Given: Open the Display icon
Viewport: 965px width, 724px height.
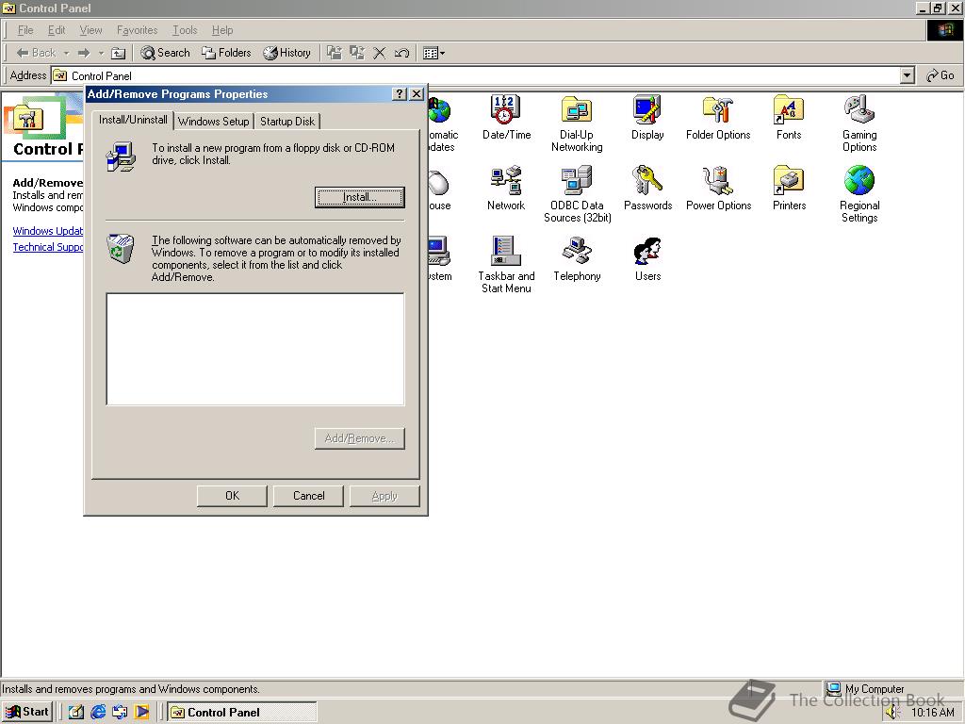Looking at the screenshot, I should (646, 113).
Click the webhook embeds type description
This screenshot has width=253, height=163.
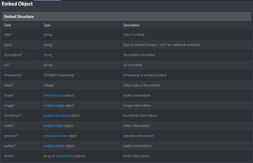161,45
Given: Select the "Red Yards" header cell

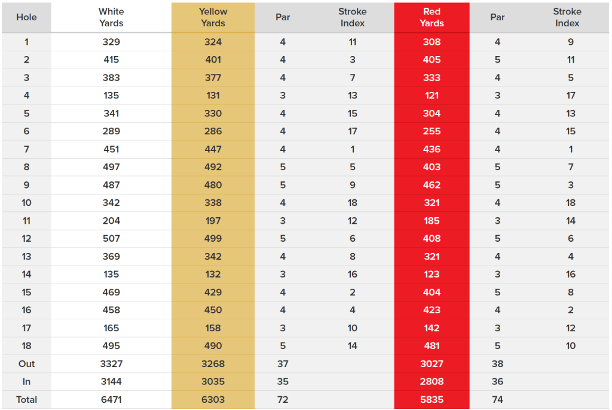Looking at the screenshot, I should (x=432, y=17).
...
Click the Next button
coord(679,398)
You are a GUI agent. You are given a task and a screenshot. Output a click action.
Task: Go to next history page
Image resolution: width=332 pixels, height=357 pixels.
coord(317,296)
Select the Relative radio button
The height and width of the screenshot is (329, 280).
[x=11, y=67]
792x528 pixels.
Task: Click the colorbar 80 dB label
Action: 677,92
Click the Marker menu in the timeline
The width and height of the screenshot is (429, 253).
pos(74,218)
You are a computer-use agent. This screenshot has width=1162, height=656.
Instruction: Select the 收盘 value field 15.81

• _Exercise objective_: Going through the data above, please tally the lines that contain the string "agent" and return only the total.

• _Exercise output_: 2